At high ionic strength, the poly-A tails of mRNA bind oligo-dT that is covalently attached to beads in a column (source). The binding interaction is based on base stacking and hydrogen bonding. When you decrease the ionic strength, the repulsion between the (negatively charged) phosphate groups becomes stronger (is shielded less by counter ions), lowering the binding strength to the point that the mRNA elutes.
The length of the oligo-dT on the beads is chosen such that the mRNA binds sufficiently strong at high ionic strength, but is released at low ionic strength. The appropriate length of oligo-dT is probably on the order of 8-10 nucleotides.

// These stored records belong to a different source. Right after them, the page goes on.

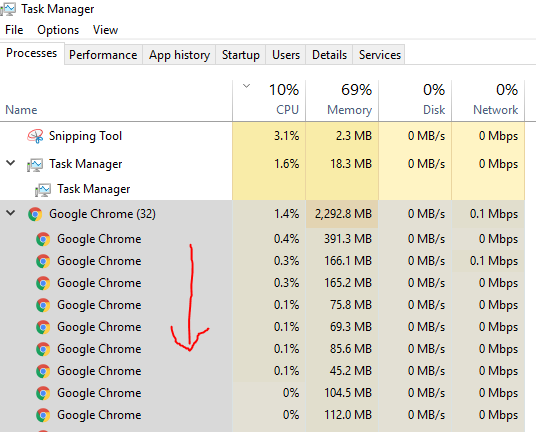Click the sort arrow above CPU column

(x=246, y=86)
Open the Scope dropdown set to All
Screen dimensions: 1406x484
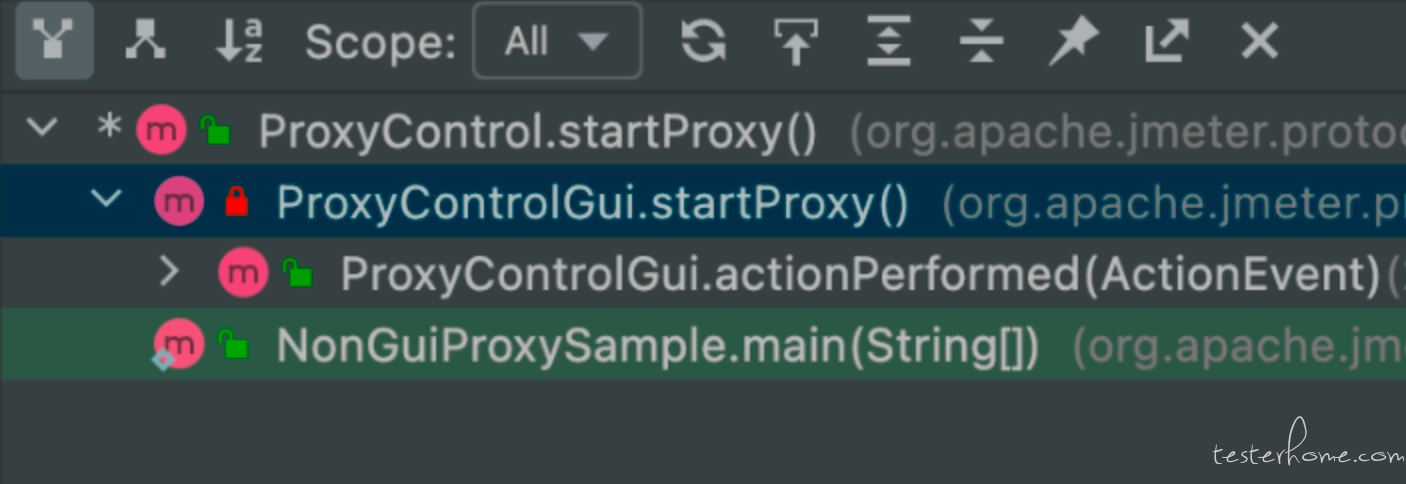[557, 41]
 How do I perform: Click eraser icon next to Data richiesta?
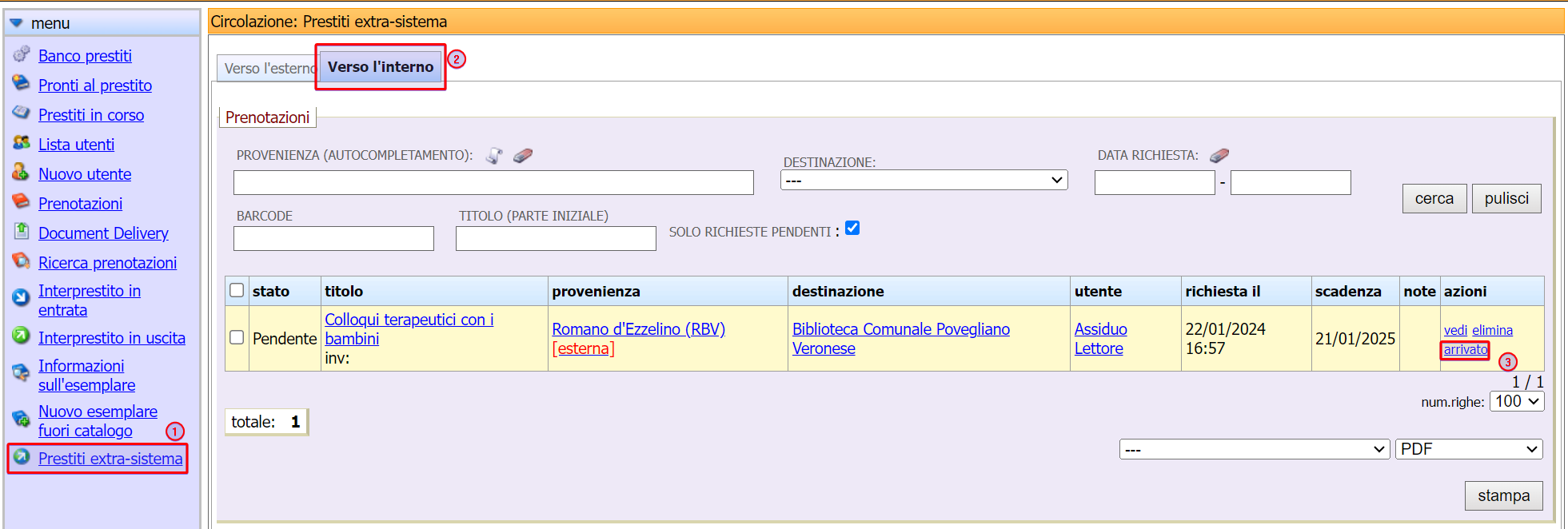coord(1219,155)
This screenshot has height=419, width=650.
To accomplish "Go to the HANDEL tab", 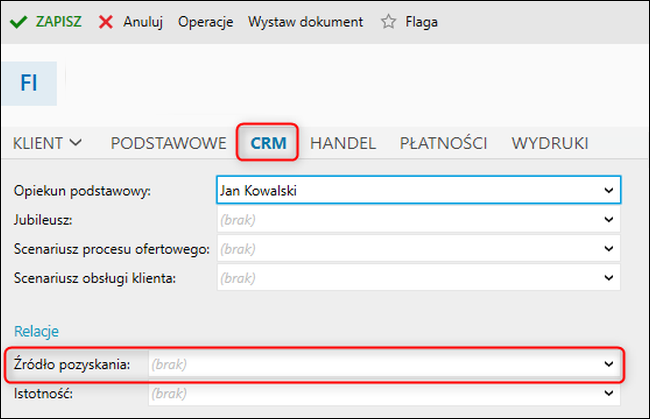I will [343, 143].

decreasing the ionic strength of the buffer so that the hydrogen bonds will be disrupted
This statement does not capture the situation accurately. What is really being disrupted is the overall binding of mRNA to the beads. The hydrogen bonds, as short range interactions, should not be directly affected by ionic strength. The stacking interactions might weaken with decreasing ionic strength. Long range ionic interactions, however, are significantly weakened by increasing ionic strength because counter-ions bound to the phosphate backbone will strongly shield the ionic interactions (water also shields it compared to vacuum or non-polar solvents). In this case, the ionic interactions are repulsive, so binding will get weaker at low ionic strength because that is when the repulsive interactions are strongest.